As American readers also know, instant replay is being used in both college and professional games to review officiating decisions. Instant replay brings scrutiny to NL officials explains that officials frequently have decisions overturned, but the humans are making decisions in real-time, at full speed, whereas instant replay shows a specific play much, much, slower, and without other distractions. But we have become used to decisions being overturned.
All week the news channels have covering the pepper-spraying at the University of California. A video of the police pepper-spraying demonstrators has provoked considerable criticism and comment. Some have even demanded that the chancellor of the campus be fired. What I'm wondering is whether the instant replay from sports as infiltrated our culture and whether that is a good thing.
There were some poignant photographs during the Vietnam War that evoked the emotions of a nation, and left deep scars. Recall the Pulitzer Prize winning photograph of naked Phan Thi Kim Phuc running from a village mistakenly bombed with napalm. Or the photograph of Nguyen Ngoc Loan executing Viet Cong soldier, Nguyen Van Lem.
In retrospect, those images corrected wrongs, perhaps like the pepper spraying at UC-Davis.

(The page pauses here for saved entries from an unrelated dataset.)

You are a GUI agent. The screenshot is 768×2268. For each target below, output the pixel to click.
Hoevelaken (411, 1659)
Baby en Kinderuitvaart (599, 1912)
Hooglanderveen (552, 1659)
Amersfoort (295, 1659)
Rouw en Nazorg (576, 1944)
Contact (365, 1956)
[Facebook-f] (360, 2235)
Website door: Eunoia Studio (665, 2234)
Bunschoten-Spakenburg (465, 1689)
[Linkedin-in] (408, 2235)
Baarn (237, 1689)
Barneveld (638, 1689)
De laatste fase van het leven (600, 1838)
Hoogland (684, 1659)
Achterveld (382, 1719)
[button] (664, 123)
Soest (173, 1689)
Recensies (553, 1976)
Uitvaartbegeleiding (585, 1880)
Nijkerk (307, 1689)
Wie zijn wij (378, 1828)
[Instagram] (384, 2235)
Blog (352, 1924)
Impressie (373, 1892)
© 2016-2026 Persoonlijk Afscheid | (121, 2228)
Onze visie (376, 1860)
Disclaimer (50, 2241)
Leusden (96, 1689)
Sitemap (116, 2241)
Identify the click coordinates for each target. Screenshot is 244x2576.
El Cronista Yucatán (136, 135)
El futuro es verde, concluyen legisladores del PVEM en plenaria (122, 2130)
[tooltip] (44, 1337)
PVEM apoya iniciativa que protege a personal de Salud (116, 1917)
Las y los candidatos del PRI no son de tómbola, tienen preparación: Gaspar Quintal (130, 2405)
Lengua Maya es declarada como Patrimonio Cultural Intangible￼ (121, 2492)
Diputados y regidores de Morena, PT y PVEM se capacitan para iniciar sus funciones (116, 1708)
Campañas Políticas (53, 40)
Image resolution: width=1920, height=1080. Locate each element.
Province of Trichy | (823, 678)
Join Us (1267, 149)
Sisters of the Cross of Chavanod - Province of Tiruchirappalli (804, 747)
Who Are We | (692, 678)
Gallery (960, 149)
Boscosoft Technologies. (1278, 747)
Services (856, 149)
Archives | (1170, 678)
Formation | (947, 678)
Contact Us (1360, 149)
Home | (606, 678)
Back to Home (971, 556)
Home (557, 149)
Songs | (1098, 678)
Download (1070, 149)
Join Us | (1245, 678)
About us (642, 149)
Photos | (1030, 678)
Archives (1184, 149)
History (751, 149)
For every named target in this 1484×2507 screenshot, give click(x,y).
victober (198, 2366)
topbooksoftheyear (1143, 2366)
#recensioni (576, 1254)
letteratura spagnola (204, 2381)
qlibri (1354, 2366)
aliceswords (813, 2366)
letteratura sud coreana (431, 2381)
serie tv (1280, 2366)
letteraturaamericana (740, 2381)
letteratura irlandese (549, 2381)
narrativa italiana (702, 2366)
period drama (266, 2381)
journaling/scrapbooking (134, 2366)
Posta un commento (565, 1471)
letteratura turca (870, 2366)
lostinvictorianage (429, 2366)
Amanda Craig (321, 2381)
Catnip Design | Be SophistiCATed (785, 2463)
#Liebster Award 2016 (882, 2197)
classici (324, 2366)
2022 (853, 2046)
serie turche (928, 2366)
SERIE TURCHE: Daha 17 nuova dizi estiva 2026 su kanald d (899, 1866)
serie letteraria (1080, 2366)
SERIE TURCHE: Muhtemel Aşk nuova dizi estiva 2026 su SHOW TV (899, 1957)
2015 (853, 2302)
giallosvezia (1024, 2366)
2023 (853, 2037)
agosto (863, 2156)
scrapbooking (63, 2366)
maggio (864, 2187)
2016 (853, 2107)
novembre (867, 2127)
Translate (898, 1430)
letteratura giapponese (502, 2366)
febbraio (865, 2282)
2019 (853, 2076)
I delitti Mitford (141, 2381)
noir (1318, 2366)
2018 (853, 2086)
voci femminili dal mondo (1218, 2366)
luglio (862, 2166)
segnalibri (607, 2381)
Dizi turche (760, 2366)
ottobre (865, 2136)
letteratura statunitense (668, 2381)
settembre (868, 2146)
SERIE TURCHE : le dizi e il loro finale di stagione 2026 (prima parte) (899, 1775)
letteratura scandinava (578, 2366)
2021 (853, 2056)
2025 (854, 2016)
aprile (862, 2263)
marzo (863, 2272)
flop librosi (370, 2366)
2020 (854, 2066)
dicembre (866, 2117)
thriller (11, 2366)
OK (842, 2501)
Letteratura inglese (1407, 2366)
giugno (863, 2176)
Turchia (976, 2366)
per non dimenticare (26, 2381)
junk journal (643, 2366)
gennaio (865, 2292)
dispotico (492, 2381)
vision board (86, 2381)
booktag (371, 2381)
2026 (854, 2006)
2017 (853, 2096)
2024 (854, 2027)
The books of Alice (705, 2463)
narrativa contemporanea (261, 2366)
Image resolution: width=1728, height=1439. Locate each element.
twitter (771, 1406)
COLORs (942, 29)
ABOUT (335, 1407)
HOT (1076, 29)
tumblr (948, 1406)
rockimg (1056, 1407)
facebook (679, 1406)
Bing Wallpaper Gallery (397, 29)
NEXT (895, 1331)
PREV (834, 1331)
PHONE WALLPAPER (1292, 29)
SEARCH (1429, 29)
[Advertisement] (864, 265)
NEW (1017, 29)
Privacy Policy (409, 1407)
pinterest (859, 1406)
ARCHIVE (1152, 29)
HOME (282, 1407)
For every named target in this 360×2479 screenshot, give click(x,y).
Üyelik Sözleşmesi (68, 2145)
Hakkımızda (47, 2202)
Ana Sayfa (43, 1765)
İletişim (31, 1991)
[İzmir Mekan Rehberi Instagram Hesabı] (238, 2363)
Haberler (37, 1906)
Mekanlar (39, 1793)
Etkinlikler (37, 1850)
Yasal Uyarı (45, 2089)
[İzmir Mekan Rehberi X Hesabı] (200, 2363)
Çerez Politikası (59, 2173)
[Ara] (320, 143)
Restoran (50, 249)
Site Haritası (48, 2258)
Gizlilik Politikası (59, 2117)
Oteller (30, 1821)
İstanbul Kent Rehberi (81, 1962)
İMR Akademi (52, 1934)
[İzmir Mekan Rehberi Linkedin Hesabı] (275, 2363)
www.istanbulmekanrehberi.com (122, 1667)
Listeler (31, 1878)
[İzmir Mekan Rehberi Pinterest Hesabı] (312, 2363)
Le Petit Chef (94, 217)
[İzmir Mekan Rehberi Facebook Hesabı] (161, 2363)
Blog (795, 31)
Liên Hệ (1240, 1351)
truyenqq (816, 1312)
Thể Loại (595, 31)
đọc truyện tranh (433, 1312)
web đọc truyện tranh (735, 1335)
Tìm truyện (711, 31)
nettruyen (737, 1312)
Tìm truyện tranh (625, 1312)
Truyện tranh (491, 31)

Suppose there had been a video running on the BP oil platform in the Gulf of Mexico when things turned horribly wrong last spring and resulted in the oil spill. Would a public video have improved corporate responsibility and behavior? Probably yes, right?
If we were machines without emotion, without a future, and if we were measured by similar machines without emotion, then constant video surveillance would probably yield a more efficient world. But we are not, and images or surveillance only captures what is occurring in front of the lens, not the whole context. Would any of us assume any risk if we knew our attempt was being captured for instant replay?
Could the founding fathers of the USA have produced the constitution if there had been instant replay?